The sad part for those of us who actually like the suits, if for no other reason that they allow us to avoid body shaving, is that Speedo could have had a nice little market.
But then they contacted NASA and got the rocket scientists involved.
Nothing good comes when the rocket scientists start mucking around in pool water.
I can't swear to this, but I am pretty sure that the predictive model that Chris linked to was done by our very own USMS colleague, Joel Stager, Ph.D., an exercise physiologist at U. Indiana's Councilman Center for Swimming Science.
If this is the study he told me about, he and his colleagues took the data from previous Olympics and number crunched the trajectory of ever-improving times over the years to predict the likely times at the (then upcoming) Beijing Olympics.

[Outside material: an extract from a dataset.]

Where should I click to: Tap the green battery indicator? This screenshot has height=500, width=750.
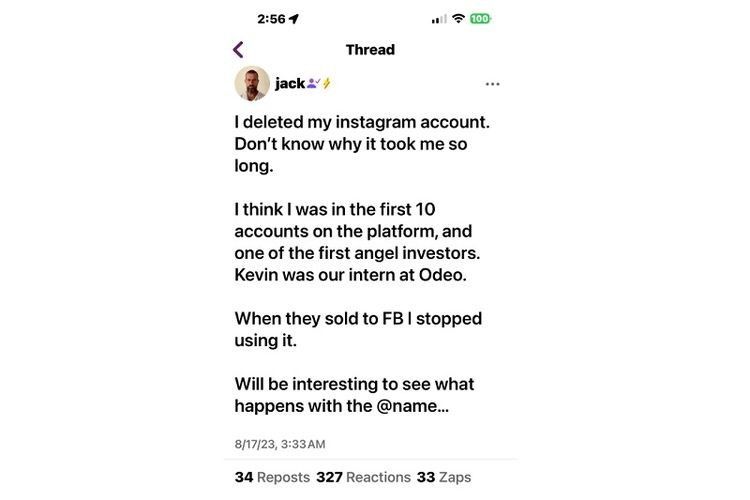pos(481,18)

They had also done this for the previous Olympics and were able to predict, with quite a bit of precision, what the actual times turned out to be. The suit technology at that time was still pre-LZR--not sure it if it was FSPro yet or the FS1 or FS2, but these suits did not bust the predicted curves, leading the researchers to conclude they did not provide a ludicrously unfair advantage to those that used them. In fact, some interpretators of this previous study used it to indicate that the earlier tech suits didn't do much, and may even have been sort of placebos disguised as swimming costumes.
Not so for the LZR/B70 generation of suits. These allowed swimmers to swim much faster in most events than the predicted improvement that swimmers had been showing for decades of Olympics.
Chris is probably in a better position to explain all this than I am. And Joel Stager is certainly in a better postion to do so. (He will be at LCM, and I can ask him.)
But in terms of your question--"where is the data?"--the "data" are the Olympic winning times for each event over X number of past Olympics (not sure how far they went back); these times are then fitted onto a graph and the equation that best describes its change over time is then applied to predict the next Olympics; and finally the actual times and the predicted times are compared.
In most cases, the actual improvement in times with the suits at Bejing proved to be more than a full standard deviation better than the mathematical model (which had been heretofore accurate for decades) predicted they should be. The idea they were nothing more than placebos no longer remotely applied. These suits caused the smooth, ever descending line on the graph to take a sudden and steep bend in the direction of hell! (The final resting place, as FINA officials would soon enough discover, for all Faustian bargains.)
That's the data.
The sad part for those of us who actually like the suits, if for no other reason that they allow us to avoid body shaving, is that Speedo could have had a nice little market.
But then they contacted NASA and got the rocket scientists involved.
Nothing good comes when the rocket scientists start mucking around in pool water.